I just had a quick glance on the list that is there on meta wiki, most of the words seems to be other language loan words which we avoid using in Tamil wiki and some of them seems to be spelling mistakes, Most of them do not seem like bad words.
@Shanmugamp7
Awesome, Thank you!
What I need is two lists
1- bad words: lists of words that should not be in anywhere in Wikipedia. You can see list of them for English in here
2- Informal words, words that's not okay to use in Wikipedia articles but it's okay to use in talk namespaces. Like "Hey" "LOL", etc.
Can you do this? You can use the list this bot generated and add/remove anything you want.
Thanks
https://github.com/travis-ci/apt-package-whitelist/blob/master/ubuntu-precise Looks like we have "aspell-ta" in travis' Precise image.

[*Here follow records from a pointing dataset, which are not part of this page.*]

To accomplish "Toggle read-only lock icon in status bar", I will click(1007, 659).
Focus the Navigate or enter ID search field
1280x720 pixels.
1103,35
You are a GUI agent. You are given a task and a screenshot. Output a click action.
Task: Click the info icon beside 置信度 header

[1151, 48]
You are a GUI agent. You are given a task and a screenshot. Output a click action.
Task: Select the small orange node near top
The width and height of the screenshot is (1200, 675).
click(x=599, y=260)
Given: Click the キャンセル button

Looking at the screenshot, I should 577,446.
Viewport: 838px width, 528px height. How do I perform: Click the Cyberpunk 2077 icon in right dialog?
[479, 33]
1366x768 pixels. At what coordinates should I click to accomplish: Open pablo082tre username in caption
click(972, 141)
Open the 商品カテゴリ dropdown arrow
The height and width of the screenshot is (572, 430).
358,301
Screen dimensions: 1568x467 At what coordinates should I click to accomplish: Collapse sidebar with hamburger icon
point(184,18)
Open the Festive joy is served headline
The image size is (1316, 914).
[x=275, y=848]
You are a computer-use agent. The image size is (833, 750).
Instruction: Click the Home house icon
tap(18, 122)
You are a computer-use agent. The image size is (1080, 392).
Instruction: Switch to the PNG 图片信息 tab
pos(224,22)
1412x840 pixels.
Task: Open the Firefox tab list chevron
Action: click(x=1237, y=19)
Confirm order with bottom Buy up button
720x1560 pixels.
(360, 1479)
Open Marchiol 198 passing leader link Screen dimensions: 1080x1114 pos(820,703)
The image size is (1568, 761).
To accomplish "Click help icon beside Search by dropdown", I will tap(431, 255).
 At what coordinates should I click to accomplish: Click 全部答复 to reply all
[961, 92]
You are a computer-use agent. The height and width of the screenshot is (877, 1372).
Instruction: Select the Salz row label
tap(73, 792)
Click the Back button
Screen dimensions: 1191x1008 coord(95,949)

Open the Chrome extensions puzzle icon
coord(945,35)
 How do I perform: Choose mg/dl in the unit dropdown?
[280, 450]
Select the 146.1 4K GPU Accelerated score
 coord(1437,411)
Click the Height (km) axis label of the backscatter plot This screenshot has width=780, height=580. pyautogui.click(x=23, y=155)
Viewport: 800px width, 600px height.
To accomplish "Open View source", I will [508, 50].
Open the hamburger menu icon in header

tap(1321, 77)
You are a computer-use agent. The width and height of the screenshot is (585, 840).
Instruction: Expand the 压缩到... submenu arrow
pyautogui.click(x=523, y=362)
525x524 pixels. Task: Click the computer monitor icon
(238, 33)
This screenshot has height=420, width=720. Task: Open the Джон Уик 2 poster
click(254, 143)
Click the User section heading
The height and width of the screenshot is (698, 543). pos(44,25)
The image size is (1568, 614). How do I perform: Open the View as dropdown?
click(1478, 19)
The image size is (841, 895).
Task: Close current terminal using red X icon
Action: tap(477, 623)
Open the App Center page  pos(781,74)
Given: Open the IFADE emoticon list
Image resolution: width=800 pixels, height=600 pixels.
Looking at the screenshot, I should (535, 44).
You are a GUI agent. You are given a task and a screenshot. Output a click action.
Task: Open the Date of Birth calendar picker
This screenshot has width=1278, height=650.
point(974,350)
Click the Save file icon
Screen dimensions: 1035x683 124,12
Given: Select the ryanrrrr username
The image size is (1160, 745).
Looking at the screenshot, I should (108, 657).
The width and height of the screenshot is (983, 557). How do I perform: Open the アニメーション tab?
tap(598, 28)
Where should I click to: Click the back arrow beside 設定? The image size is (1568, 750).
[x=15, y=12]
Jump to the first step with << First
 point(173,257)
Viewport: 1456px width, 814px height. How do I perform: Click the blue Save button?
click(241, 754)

https://meta.wikimedia.org/wiki/Research:Revision_scoring_as_a_service/Word_lists/ta contains the informal and badwords. It looks like we have regexes in the place of badwords and we'll need to turn those back into strings in order to test effectively.
I removed the regex styling from the badwords. See below. We need the words in this format in order to write tests. @Shanmugamp7, can you review to make sure I did it right?
- பூல்
- பூலு
- கூதி
- தேவுடியாள்
- தேவடியாள்
- ஓத்த
- ஓத்தா
- சுன்னி
- சுண்ணி
- ஓல்
- ஓழ்
- ஓலு
- ஓழு
- ஓழி
- ஒம்மால
- சூத்து
- முண்ட
- முண்டை
- புண்ட
- புண்டை
- தாயோளி
- ஓல்மாரி
- ஓழ்மாரி
- புழுத்தி
@Shanmugamp7, we should have more informal words than just "பொட்டை". Is there a Tamil equivalent to "haha", "hello", "goodbye", "silly", "ain't", "awesome", "blah", etc.? You could reference the English informal words to get ideas.
It seems like the aspell-ta package isn't working on travis (even though it installed correctly). Without alternative dictionaries being in the whitelist, I'm not sure how to proceed other than ignoring the test like test_hindi.py (which I'm not a fan of).